SpeedBand results detail


Quick start

Download the binary for your platform from the Releases page and run it.

Windows: open a terminal in the folder with the downloaded file and run:

.\speedband-windows-amd64.exe

Linux:

chmod +x speedband-linux-amd64
./speedband-linux-amd64

macOS:

chmod +x speedband-macos-arm64   # Apple Silicon
./speedband-macos-arm64

# or for Intel Macs:
chmod +x speedband-macos-amd64
./speedband-macos-amd64

Open the LAN URL printed in the terminal on any device in the same network. No app install required on the second device - browser only.

Build from source

Windows:

go build -o speedband.exe ./cmd/speedband

Linux / macOS:

go build -o speedband ./cmd/speedband

Flags

Flag Default Description
--host 0.0.0.0 Listen address
--port 8080 Listen port
--open false Auto-open browser on start
--debug false Verbose logging

Connecting from another device

  1. Start SpeedBand on the host machine.
  2. Use the LAN URL printed in the console, e.g. http://192.168.1.25:8080.
  3. If .local hostname does not resolve, use the numeric IP.
  4. On Meta Quest, open the URL in the headset browser.
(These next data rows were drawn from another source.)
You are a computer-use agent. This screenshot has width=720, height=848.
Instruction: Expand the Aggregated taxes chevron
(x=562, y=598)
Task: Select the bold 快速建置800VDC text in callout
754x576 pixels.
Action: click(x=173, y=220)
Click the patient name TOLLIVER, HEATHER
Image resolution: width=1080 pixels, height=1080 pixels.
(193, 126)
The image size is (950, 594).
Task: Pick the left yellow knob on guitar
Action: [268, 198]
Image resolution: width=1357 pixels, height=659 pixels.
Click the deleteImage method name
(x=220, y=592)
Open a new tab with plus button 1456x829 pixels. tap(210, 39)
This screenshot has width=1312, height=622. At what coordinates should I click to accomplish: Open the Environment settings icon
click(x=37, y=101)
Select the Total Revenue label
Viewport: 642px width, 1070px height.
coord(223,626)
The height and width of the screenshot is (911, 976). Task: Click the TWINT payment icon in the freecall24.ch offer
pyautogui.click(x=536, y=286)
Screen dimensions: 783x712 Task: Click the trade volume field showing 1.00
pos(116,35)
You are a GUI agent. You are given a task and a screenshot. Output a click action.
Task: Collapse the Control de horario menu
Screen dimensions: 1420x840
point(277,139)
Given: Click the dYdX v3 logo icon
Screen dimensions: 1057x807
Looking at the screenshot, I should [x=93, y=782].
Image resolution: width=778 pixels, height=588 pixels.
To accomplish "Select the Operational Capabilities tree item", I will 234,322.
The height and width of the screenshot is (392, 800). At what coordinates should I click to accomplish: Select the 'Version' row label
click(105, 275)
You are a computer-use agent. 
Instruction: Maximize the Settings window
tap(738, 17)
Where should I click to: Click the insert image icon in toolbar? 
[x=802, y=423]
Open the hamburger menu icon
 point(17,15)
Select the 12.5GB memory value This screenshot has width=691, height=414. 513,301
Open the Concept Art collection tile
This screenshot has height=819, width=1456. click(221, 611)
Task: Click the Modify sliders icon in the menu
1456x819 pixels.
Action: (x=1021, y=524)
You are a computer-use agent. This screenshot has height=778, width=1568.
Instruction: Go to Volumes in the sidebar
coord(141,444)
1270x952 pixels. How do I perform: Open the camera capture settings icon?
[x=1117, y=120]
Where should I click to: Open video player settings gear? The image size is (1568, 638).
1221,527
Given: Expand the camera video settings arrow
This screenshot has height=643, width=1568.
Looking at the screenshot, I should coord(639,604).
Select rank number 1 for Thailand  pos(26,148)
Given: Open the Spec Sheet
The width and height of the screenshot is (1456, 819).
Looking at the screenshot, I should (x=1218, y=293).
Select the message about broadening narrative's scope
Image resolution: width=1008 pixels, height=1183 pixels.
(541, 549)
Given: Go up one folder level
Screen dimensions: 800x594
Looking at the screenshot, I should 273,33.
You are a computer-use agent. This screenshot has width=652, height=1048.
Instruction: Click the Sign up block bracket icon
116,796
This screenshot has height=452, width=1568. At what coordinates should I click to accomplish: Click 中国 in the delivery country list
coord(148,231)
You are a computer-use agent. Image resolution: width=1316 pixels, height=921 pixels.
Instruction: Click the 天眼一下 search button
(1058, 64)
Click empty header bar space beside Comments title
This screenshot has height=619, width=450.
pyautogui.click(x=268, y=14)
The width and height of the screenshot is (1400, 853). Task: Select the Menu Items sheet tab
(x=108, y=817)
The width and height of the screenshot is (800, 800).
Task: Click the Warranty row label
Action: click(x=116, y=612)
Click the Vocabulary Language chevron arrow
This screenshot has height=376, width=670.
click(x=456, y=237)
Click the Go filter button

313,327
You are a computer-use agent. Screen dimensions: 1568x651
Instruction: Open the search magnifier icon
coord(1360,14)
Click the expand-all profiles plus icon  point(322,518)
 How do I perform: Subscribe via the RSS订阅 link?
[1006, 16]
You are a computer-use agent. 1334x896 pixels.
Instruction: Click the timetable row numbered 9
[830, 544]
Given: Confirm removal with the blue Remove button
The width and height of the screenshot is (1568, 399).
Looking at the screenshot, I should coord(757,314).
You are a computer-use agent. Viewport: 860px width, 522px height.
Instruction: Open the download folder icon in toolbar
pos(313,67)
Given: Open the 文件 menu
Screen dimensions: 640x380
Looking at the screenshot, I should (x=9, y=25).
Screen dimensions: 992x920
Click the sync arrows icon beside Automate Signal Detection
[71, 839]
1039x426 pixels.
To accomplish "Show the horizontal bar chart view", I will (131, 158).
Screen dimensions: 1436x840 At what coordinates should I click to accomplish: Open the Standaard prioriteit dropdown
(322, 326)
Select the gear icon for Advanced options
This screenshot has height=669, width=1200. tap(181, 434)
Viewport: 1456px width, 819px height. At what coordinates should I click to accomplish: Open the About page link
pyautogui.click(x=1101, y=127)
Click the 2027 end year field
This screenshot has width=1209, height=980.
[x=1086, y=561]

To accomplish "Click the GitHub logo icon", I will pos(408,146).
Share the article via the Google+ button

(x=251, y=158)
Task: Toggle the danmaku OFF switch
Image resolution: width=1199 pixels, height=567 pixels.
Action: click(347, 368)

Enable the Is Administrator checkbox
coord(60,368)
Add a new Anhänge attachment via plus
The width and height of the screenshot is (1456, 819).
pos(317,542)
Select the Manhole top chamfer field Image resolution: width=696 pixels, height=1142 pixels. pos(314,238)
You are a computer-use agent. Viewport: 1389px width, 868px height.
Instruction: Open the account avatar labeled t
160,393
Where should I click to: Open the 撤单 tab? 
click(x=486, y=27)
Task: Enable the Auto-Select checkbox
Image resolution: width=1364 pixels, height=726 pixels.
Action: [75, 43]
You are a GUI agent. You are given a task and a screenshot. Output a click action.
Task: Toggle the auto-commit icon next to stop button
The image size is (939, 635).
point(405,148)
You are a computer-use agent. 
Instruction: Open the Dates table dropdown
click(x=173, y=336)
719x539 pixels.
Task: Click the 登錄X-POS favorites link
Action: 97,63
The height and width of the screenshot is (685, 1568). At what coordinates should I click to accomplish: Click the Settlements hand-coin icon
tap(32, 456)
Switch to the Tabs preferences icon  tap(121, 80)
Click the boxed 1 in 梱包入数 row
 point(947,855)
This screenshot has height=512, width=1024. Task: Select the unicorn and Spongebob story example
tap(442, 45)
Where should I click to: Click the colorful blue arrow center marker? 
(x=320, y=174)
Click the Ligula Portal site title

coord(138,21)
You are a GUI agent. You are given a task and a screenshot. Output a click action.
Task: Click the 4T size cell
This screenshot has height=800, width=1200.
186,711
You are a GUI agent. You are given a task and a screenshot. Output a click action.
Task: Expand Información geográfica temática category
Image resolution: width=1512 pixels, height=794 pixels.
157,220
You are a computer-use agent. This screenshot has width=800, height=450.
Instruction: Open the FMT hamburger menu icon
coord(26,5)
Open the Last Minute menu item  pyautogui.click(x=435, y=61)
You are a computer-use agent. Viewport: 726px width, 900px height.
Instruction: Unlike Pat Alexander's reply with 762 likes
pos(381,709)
The console prints all LAN IP candidates and marks the primary guess. Docker, VM and VPN adapters are filtered or flagged where possible.


Firewall

If the page does not open from another device:

  • Confirm both devices are on the same subnet.
  • Windows: when prompted, allow access on Private networks. If not prompted, allow speedband.exe or go.exe in Windows Firewall for Private networks.
  • Linux: ensure the port is open (sudo ufw allow 8080/tcp for UFW-based distros).
  • macOS: allow incoming connections when prompted by the OS firewall dialog.
  • Try the numeric IP instead of .local.
  • Disable VPN temporarily.

SpeedBand listens on 0.0.0.0 by default. Run it only on a trusted local network.


Reading results

Bitrate range levels:

Level Meaning
Very safe Conservative estimate with extra headroom
Recommended Practical stable operating range
Risky upper May work; showed reduced headroom or spikes
Avoid Not recommended without real-app validation

Quality labels:

Label Meaning
Excellent Strong low-percentile throughput, low jitter
Good Suitable for most realtime tasks
Acceptable Usable; leave headroom
Risky Unstable enough to require caution
Unstable Not suitable for high bitrate realtime use

Reports

  • Download JSON - saves report on the client device.
  • Save to server - sends report to the machine; saves a .log file in reports/ under the server working directory.

UI supports English and Russian. Reports use the language selected in the browser at save time.


Recommended test conditions

  • Connect the PC to the router with Ethernet.
  • Use 5 GHz or 6 GHz Wi-Fi for the second device.
  • Close active downloads, cloud sync and game updates.
  • Run the Full stability test before choosing a high bitrate.
  • Repeat 2–3 times; trust the more conservative result.

License

MIT

About

LAN stability tester for realtime streaming. Measures latency, jitter and low-percentile throughput — browser-based, no install on the second device.